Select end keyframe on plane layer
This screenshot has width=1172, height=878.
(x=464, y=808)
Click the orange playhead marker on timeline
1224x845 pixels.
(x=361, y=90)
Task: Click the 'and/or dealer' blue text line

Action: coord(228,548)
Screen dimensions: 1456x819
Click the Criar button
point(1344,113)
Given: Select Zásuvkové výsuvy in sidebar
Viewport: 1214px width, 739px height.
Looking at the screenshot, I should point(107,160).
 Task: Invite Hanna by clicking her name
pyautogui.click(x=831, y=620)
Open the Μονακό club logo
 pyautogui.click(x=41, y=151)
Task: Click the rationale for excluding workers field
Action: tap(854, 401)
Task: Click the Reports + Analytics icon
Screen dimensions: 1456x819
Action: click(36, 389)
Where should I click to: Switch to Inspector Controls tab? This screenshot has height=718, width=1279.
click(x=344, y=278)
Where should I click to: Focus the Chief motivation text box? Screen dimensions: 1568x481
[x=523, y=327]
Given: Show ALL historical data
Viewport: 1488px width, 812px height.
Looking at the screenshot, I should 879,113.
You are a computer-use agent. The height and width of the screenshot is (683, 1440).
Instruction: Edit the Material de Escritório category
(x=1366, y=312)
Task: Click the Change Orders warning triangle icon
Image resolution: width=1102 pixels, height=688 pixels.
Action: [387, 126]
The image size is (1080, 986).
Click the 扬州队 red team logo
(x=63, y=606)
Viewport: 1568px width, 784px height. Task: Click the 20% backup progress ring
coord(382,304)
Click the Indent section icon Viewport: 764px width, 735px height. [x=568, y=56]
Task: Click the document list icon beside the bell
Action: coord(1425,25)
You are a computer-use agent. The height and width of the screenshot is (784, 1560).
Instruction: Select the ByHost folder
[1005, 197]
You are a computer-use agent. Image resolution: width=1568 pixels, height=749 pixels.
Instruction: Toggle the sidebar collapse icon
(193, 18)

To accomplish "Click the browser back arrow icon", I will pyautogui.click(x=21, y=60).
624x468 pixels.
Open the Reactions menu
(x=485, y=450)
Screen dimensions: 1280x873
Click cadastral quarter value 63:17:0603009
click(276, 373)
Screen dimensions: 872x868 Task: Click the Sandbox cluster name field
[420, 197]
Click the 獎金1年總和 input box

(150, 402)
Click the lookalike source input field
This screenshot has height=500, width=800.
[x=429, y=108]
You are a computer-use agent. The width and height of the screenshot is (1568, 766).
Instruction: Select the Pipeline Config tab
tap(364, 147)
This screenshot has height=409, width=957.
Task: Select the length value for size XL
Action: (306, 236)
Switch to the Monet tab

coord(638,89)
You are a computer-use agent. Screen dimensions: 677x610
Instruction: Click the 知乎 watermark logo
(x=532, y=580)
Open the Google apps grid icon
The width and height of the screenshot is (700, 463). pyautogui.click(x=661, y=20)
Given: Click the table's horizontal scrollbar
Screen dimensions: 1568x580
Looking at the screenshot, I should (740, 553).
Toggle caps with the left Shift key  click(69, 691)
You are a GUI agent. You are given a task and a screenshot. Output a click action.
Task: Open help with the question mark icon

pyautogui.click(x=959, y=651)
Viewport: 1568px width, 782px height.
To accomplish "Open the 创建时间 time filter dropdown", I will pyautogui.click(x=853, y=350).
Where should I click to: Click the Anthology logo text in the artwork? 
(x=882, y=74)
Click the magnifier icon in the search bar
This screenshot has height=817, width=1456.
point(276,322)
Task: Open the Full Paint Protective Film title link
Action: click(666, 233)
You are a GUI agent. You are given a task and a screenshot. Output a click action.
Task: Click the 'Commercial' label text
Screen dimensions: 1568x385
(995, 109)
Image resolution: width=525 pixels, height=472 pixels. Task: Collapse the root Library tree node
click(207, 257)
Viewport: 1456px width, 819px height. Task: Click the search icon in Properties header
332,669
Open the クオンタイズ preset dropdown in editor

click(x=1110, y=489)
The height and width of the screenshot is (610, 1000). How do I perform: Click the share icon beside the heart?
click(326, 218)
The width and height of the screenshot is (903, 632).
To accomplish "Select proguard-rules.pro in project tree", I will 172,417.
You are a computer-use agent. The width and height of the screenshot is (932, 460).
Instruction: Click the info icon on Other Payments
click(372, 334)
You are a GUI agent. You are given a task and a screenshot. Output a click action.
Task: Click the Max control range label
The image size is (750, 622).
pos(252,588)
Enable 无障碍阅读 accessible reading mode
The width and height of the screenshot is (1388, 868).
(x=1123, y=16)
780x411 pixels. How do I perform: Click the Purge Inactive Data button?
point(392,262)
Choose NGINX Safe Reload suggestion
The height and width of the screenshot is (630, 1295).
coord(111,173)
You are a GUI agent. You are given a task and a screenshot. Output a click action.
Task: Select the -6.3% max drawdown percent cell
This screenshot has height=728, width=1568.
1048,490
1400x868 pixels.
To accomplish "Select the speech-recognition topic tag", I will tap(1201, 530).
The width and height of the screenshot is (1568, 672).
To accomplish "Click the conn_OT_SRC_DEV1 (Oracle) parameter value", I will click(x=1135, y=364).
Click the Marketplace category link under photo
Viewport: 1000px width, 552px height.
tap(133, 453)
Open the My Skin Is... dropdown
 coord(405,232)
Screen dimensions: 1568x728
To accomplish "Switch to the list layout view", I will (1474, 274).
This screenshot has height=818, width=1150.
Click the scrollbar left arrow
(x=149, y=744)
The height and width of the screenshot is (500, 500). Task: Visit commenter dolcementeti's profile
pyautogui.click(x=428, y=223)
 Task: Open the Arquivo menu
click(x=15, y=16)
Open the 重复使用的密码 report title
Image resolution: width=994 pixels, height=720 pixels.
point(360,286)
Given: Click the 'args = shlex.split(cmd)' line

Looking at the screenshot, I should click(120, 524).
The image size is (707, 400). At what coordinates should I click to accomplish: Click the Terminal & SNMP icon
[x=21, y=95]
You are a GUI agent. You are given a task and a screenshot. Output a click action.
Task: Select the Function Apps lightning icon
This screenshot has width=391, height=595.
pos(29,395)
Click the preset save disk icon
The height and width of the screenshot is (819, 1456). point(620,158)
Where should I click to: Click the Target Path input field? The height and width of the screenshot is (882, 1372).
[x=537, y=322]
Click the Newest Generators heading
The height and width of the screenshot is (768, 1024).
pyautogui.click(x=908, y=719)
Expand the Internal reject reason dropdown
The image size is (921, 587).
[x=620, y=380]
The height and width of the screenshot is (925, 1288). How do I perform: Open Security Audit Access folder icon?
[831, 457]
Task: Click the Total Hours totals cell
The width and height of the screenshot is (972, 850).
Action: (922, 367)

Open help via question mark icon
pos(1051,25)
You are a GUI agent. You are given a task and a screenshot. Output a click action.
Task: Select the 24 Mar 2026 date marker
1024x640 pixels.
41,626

What is required: Copy every row above word for word, with no changes.

Finished task:
Select end keyframe on plane layer
This screenshot has width=1172, height=878.
(x=464, y=808)
Click the orange playhead marker on timeline
1224x845 pixels.
(x=361, y=90)
Task: Click the 'and/or dealer' blue text line

Action: coord(228,548)
Screen dimensions: 1456x819
Click the Criar button
point(1344,113)
Given: Select Zásuvkové výsuvy in sidebar
Viewport: 1214px width, 739px height.
Looking at the screenshot, I should point(107,160).
 Task: Invite Hanna by clicking her name
pyautogui.click(x=831, y=620)
Open the Μονακό club logo
 pyautogui.click(x=41, y=151)
Task: Click the rationale for excluding workers field
Action: tap(854, 401)
Task: Click the Reports + Analytics icon
Screen dimensions: 1456x819
Action: click(36, 389)
Where should I click to: Switch to Inspector Controls tab? This screenshot has height=718, width=1279.
click(x=344, y=278)
Where should I click to: Focus the Chief motivation text box? Screen dimensions: 1568x481
[x=523, y=327]
Given: Show ALL historical data
Viewport: 1488px width, 812px height.
Looking at the screenshot, I should 879,113.
You are a computer-use agent. The height and width of the screenshot is (683, 1440).
Instruction: Edit the Material de Escritório category
(x=1366, y=312)
Task: Click the Change Orders warning triangle icon
Image resolution: width=1102 pixels, height=688 pixels.
Action: [387, 126]
The image size is (1080, 986).
Click the 扬州队 red team logo
(x=63, y=606)
Viewport: 1568px width, 784px height. Task: Click the 20% backup progress ring
coord(382,304)
Click the Indent section icon Viewport: 764px width, 735px height. [x=568, y=56]
Task: Click the document list icon beside the bell
Action: coord(1425,25)
You are a computer-use agent. The height and width of the screenshot is (784, 1560).
Instruction: Select the ByHost folder
[1005, 197]
You are a computer-use agent. Image resolution: width=1568 pixels, height=749 pixels.
Instruction: Toggle the sidebar collapse icon
(193, 18)

To accomplish "Click the browser back arrow icon", I will pyautogui.click(x=21, y=60).
624x468 pixels.
Open the Reactions menu
(x=485, y=450)
Screen dimensions: 1280x873
Click cadastral quarter value 63:17:0603009
click(276, 373)
Screen dimensions: 872x868 Task: Click the Sandbox cluster name field
[420, 197]
Click the 獎金1年總和 input box

(150, 402)
Click the lookalike source input field
This screenshot has height=500, width=800.
[x=429, y=108]
You are a computer-use agent. The width and height of the screenshot is (1568, 766).
Instruction: Select the Pipeline Config tab
tap(364, 147)
This screenshot has height=409, width=957.
Task: Select the length value for size XL
Action: (306, 236)
Switch to the Monet tab

coord(638,89)
You are a computer-use agent. Screen dimensions: 677x610
Instruction: Click the 知乎 watermark logo
(x=532, y=580)
Open the Google apps grid icon
The width and height of the screenshot is (700, 463). pyautogui.click(x=661, y=20)
Given: Click the table's horizontal scrollbar
Screen dimensions: 1568x580
Looking at the screenshot, I should (740, 553).
Toggle caps with the left Shift key  click(69, 691)
You are a GUI agent. You are given a task and a screenshot. Output a click action.
Task: Open help with the question mark icon

pyautogui.click(x=959, y=651)
Viewport: 1568px width, 782px height.
To accomplish "Open the 创建时间 time filter dropdown", I will pyautogui.click(x=853, y=350).
Where should I click to: Click the Anthology logo text in the artwork? 
(x=882, y=74)
Click the magnifier icon in the search bar
This screenshot has height=817, width=1456.
point(276,322)
Task: Open the Full Paint Protective Film title link
Action: click(666, 233)
You are a GUI agent. You are given a task and a screenshot. Output a click action.
Task: Click the 'Commercial' label text
Screen dimensions: 1568x385
(995, 109)
Image resolution: width=525 pixels, height=472 pixels. Task: Collapse the root Library tree node
click(207, 257)
Viewport: 1456px width, 819px height. Task: Click the search icon in Properties header
332,669
Open the クオンタイズ preset dropdown in editor

click(x=1110, y=489)
The height and width of the screenshot is (610, 1000). How do I perform: Click the share icon beside the heart?
click(326, 218)
The width and height of the screenshot is (903, 632).
To accomplish "Select proguard-rules.pro in project tree", I will 172,417.
You are a computer-use agent. The width and height of the screenshot is (932, 460).
Instruction: Click the info icon on Other Payments
click(372, 334)
You are a GUI agent. You are given a task and a screenshot. Output a click action.
Task: Click the Max control range label
The image size is (750, 622).
pos(252,588)
Enable 无障碍阅读 accessible reading mode
The width and height of the screenshot is (1388, 868).
(x=1123, y=16)
780x411 pixels. How do I perform: Click the Purge Inactive Data button?
point(392,262)
Choose NGINX Safe Reload suggestion
The height and width of the screenshot is (630, 1295).
coord(111,173)
You are a GUI agent. You are given a task and a screenshot. Output a click action.
Task: Select the -6.3% max drawdown percent cell
This screenshot has height=728, width=1568.
1048,490
1400x868 pixels.
To accomplish "Select the speech-recognition topic tag", I will tap(1201, 530).
The width and height of the screenshot is (1568, 672).
To accomplish "Click the conn_OT_SRC_DEV1 (Oracle) parameter value", I will click(x=1135, y=364).
Click the Marketplace category link under photo
Viewport: 1000px width, 552px height.
tap(133, 453)
Open the My Skin Is... dropdown
 coord(405,232)
Screen dimensions: 1568x728
To accomplish "Switch to the list layout view", I will (1474, 274).
This screenshot has height=818, width=1150.
Click the scrollbar left arrow
(x=149, y=744)
The height and width of the screenshot is (500, 500). Task: Visit commenter dolcementeti's profile
pyautogui.click(x=428, y=223)
 Task: Open the Arquivo menu
click(x=15, y=16)
Open the 重复使用的密码 report title
Image resolution: width=994 pixels, height=720 pixels.
point(360,286)
Given: Click the 'args = shlex.split(cmd)' line

Looking at the screenshot, I should click(120, 524).
The image size is (707, 400). At what coordinates should I click to accomplish: Click the Terminal & SNMP icon
[x=21, y=95]
You are a GUI agent. You are given a task and a screenshot. Output a click action.
Task: Select the Function Apps lightning icon
This screenshot has width=391, height=595.
pos(29,395)
Click the preset save disk icon
The height and width of the screenshot is (819, 1456). point(620,158)
Where should I click to: Click the Target Path input field? The height and width of the screenshot is (882, 1372).
[x=537, y=322]
Click the Newest Generators heading
The height and width of the screenshot is (768, 1024).
pyautogui.click(x=908, y=719)
Expand the Internal reject reason dropdown
The image size is (921, 587).
[x=620, y=380]
The height and width of the screenshot is (925, 1288). How do I perform: Open Security Audit Access folder icon?
[831, 457]
Task: Click the Total Hours totals cell
The width and height of the screenshot is (972, 850).
Action: (922, 367)

Open help via question mark icon
pos(1051,25)
You are a GUI agent. You are given a task and a screenshot. Output a click action.
Task: Select the 24 Mar 2026 date marker
1024x640 pixels.
41,626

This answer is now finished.